I like this Volvo except for its headlights.  They are very, very bad.  They are extremely bright... at lighting up the road.  Anything past about 20 yards is a mystery.  I can't remember the last time I or anyone else ran into the road, why does it need to be lit up?

The biggest thing currently pushing the headlight market would have to be IIHS (Insurance Institute for Highway Safety), which is owned by the insurance companies. They recently started evaluating headlight systems. (within the last couple years)

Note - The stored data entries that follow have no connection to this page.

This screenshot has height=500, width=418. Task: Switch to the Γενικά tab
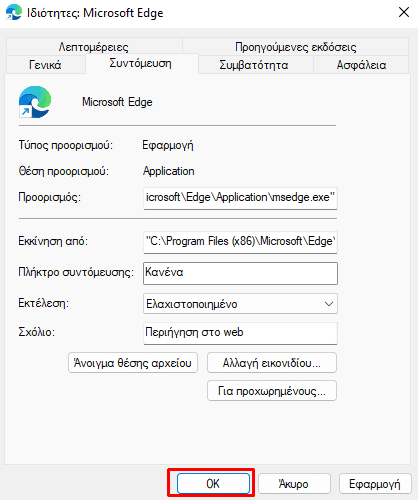click(45, 65)
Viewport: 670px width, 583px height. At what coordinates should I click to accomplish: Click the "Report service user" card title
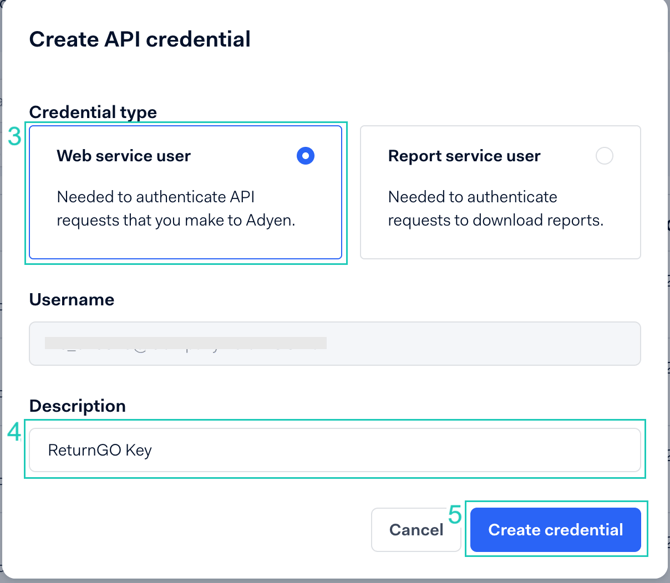point(464,156)
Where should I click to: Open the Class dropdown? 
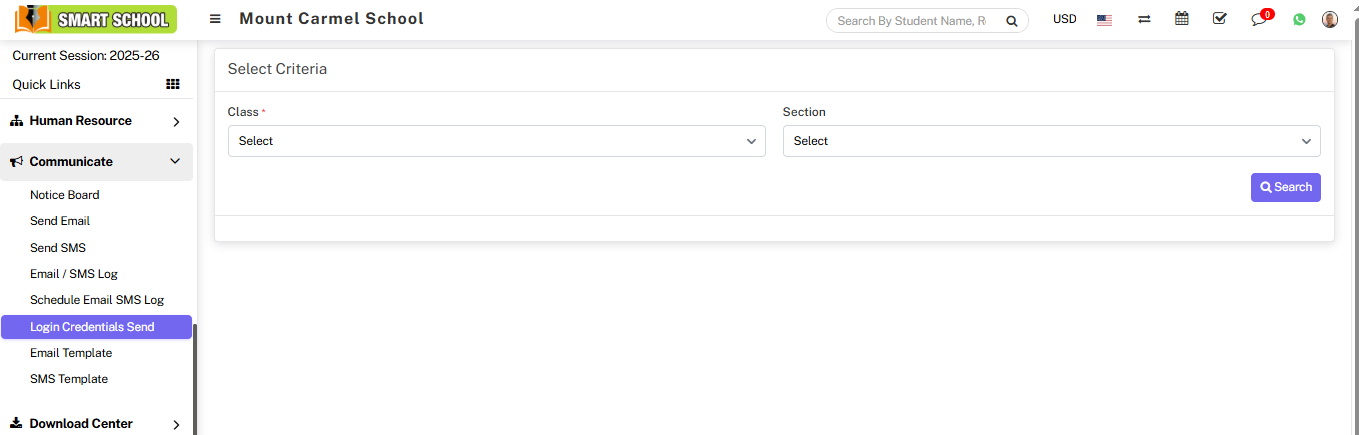(496, 141)

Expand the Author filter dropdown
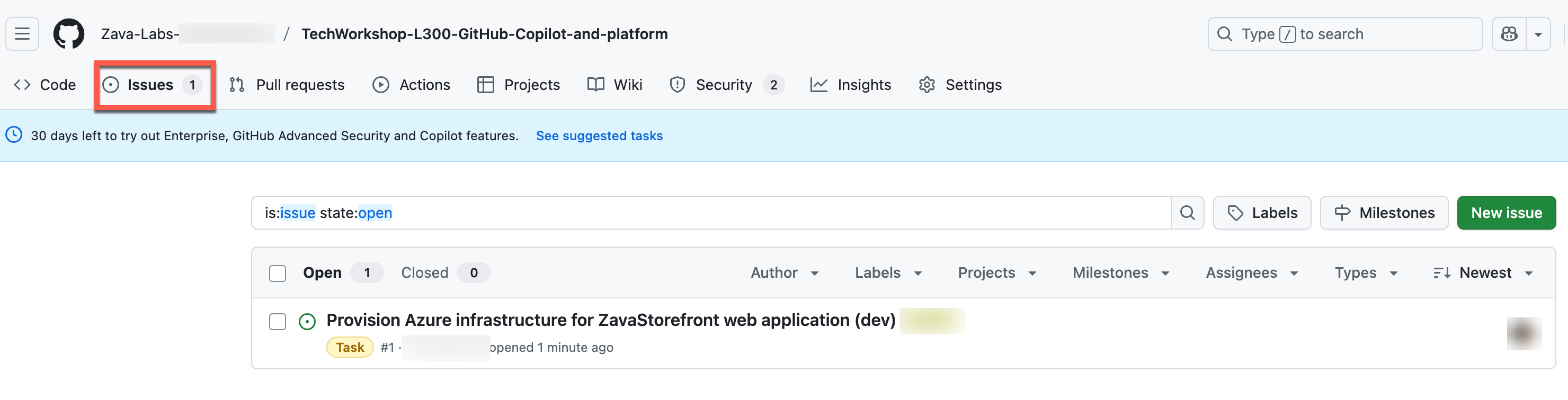tap(784, 273)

http://www.iihs.org/iihs/ratings/ratings-info/headlight-evaluation

So they actually are pushing the market to make better headlights than some of the blinding stuff we have been seeing recently. 

 

As far as shoving more expensive stuff on the car, thats all bling that the manufacturers decide to content their cars with. They could just as easily still use an old sealed beam and pass IIRC

DeadSkunk
DeadSkunk UberDork
1/5/18 10:20 a.m.

I worked in the auto industry for 25 years. At the end of a model run we would try and get the OEMs to buy a large bunch of parts for spares. They don't want the inventory, but will occasionally order a small run of parts . Resurrecting old tooling, setting up production machinery, running samples for approval, interrupting your regular production runs, etc all adds up really quickly, and results in stupid pricing when they only order a hundred pieces, or less at a time. During regular production of a current model the parts plant will run off hundreds or thousands of pieces in a single shift, so the pricing at that point is surprisingly low. We even had to keep an inventory of the obsolete tooling, "properly stored", when none of it even belonged to us. Spares in the auto industry are a general PITA.